The American Academy of Neurologists has several papers featured on their page which
connect slowed blood flow and neurodegenerative disease. They have a patient
outreach branch--The American Brain Foundation-- and they have a yearly Brain
Fair to discuss diet and lifestyle changes people with neurodegenerative
diseases, including MS, should consider. So much for Dr. Swank's junk science.

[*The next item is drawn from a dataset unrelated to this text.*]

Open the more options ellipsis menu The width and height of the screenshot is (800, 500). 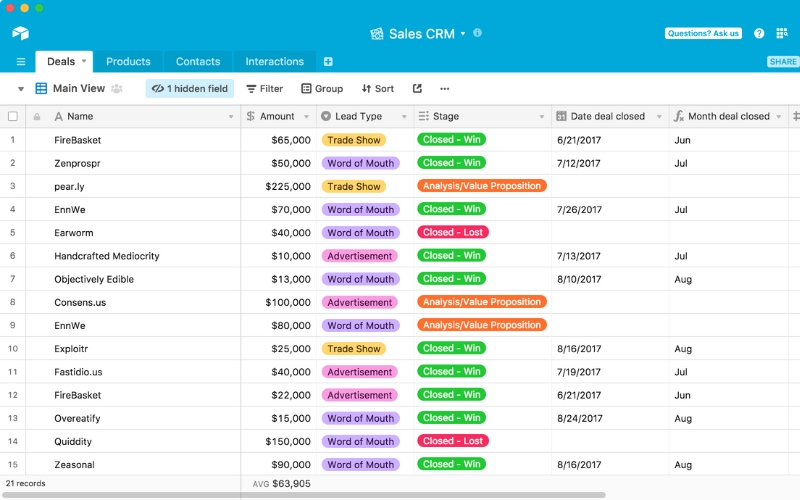click(445, 89)
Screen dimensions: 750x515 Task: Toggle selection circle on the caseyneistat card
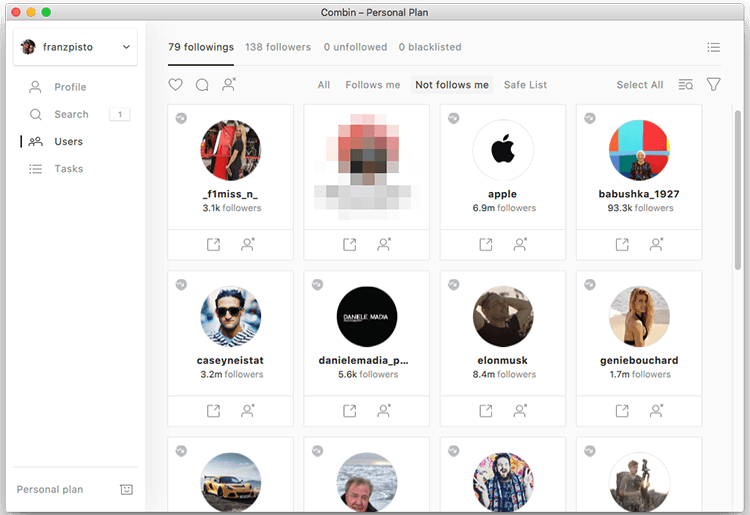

But most importantly, all of our lives have changed. For those
who did not receive lasting benefit from venoplasty to address CCSVI--many have
moved on to look at other therapies and modalities for treatment of their
disease. For those who have done well with this vascular approach, life has
gone on.
I'm in that fortunate position now. Jeff is doing quite well--
he is working, up and active, with no further MS progression. His gray matter
atrophy is gone. Our son is off to college, and we find ourselves in a new
phase of life. I've curtailed my online and advocacy time to rediscover my
career, my other pursuits, friendships, travel, and to be present in my own
life.
When reporters, scientists, neurologists, MS specialists and
others say--"Oh, the connection of CCSVI to MS, that's simply junk
science"---tell them about Dr. Roy Swank. Remember how long it took his
observations of "capillary fragility", slowed blood flow, and hypercoagulation
to be accepted as part of MS. He was noting endothelial dysfunction decades
before scientists knew about nitric oxide and how environmental factors
contributed to blood flow. And he has never once been credited by mainstream
neurology. You won't see his name or read his research in their journals. But he was right.
++++++++++++++++++++++++++++++
Here's a wonderful video Christopher A. found on Dr. Swank's work. It was made in 1989 as part of
a Canadian news investigation into the success of Dr. Swank's diet in pwMS. If
you haven't seen it, it's a must watch. Because today, 25 years later, the NMSS
is making these very same dietary and lifestyle recomendations to pwMS.
https://www.youtube.com/watch?feature=p ... Enn_AZT-SU
Dr. Zamboni's discovery of CCSVI is in the same category. He has revolutionized how we look at cerebral blood
flow, by studying the under-researched extracranial venous system. He is
decades ahead of his time. His discovery of CCSVI may be the other part of the
equation on slowed venous return and endothelial dysfunction in pwMS. To say
that it is junk science, and that there is no connection in venous return in MS,
is to negate scientific fact.
Joan
https://www.facebook.com/notes/ccsvi-in ... =notify_me" end of quote
(After reading her CCSVI Alliance paper on endothelial health I realize another factor which damaged my childhood health was the exposure to both my parents heavy smoking.)